Because the problem is not only one misread study. The broader framing of that article is already causing real harm.
I say this sincerely: I know there is a person behind every account, with their own intentions, limits, mistakes and blind spots. We can all get things wrong. I do not believe the right response is to destroy someone when they are willing to correct mistakes.
But the article needs correction.
Over the last few days, I have received comments and private messages from patients saying that family members, people around them, and even clinicians who do not understand Long COVID are now using this narrative against them.
They are being told that they are not recovering because they do not want to.
Because they are not exercising.
Because they are not doing psychological therapy.
Because they are “stuck” in the wrong mindset.
You may not fully realize the damage that kind of framing can do if you have not lived this disease closely.
For many patients, their environment had finally started to believe them because biomedical research was moving forward.
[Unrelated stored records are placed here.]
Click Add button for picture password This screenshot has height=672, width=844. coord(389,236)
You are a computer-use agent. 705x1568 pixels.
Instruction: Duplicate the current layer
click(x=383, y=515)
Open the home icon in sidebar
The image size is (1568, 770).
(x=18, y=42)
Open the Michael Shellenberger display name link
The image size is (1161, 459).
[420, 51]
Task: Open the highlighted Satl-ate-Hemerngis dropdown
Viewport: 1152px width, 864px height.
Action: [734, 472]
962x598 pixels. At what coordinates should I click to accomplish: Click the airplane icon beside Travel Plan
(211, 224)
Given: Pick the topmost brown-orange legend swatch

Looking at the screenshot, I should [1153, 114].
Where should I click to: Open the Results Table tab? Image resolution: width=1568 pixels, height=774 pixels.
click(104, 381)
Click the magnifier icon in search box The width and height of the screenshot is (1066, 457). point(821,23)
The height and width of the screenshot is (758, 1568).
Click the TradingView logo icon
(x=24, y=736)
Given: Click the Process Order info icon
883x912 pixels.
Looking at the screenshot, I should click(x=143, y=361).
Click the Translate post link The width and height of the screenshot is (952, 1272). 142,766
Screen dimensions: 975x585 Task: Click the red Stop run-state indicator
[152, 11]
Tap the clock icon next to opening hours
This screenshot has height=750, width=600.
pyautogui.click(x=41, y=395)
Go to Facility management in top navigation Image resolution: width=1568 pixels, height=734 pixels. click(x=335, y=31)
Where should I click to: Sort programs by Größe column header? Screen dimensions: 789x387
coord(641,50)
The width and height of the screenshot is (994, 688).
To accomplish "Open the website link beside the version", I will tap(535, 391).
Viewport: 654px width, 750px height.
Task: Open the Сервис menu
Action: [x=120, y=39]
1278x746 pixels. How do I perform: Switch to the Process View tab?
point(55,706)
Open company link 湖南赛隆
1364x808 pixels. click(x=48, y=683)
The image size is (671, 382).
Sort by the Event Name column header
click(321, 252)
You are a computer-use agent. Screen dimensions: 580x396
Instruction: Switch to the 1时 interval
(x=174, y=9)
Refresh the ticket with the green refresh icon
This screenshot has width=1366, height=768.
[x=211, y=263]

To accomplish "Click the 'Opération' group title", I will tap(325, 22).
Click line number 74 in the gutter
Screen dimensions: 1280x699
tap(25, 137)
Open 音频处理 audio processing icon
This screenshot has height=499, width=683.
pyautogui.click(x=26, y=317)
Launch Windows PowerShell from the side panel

Years of studies showing immune, vascular, autonomic, metabolic and muscular abnormalities were slowly helping people understand that this is a real organic disease.
And then a simple, attractive narrative appears again:
maybe it is mind-body.
maybe patients are afraid of exercise.
maybe recovery is being blocked by beliefs.
That kind of framing can erase years of progress in one family, one workplace, one clinic.
Because when a disease is complex and poorly understood, the easiest story is always the old one: maybe the problem is psychological.
ME/CFS patients have lived with this harm for decades. Many Long COVID patients are now experiencing the same thing.
And this pressure is not harmless.
Patients lose their health.
They lose their jobs.
They lose their social lives.
They lose their independence.
And then, when public narratives suggest that maybe they are not recovering because of their mindset, they can also lose the last thing they had left: being believed and supported.
That pressure can become unbearable.
Some patients end up taking their own lives because they feel abandoned, disbelieved and blamed for an illness they did not choose.
Those lives matter.
They matter as much as yours or mine.
And these patients deserve exactly the same dignity, seriousness and protection that we give to patients with any other recognized disease.
Today, nobody would tell a patient with multiple sclerosis that they remain ill because they do not want to recover, because they do not exercise enough, or because they have not done the right psychological therapy.
Nobody would frame MS as a failure of mindset just because fatigue, stress sensitivity, cognitive symptoms or depression can appear in the disease.
So why is this acceptable with Long COVID or ME/CFS?
This is not about rejecting psychological support.
It is not about denying that the nervous system is involved.
It is not about saying every recovery story is false.
It is about not confusing support with cure.
Not confusing subjective improvement with disease modification.
Not confusing heterogeneous biology with “it might be in your head.”
Not using recovery anecdotes to reframe a post-infectious disease in a way that patients will pay for socially, medically and personally.
I genuinely believe people can reconsider things. None of us has to know everything about every field. Mistakes happen.
But when a mistake has consequences for a vulnerable patient community, correction matters.
The same criticism I have made these days, I would gladly replace with support if you helped correct the framing and the harm caused by the article.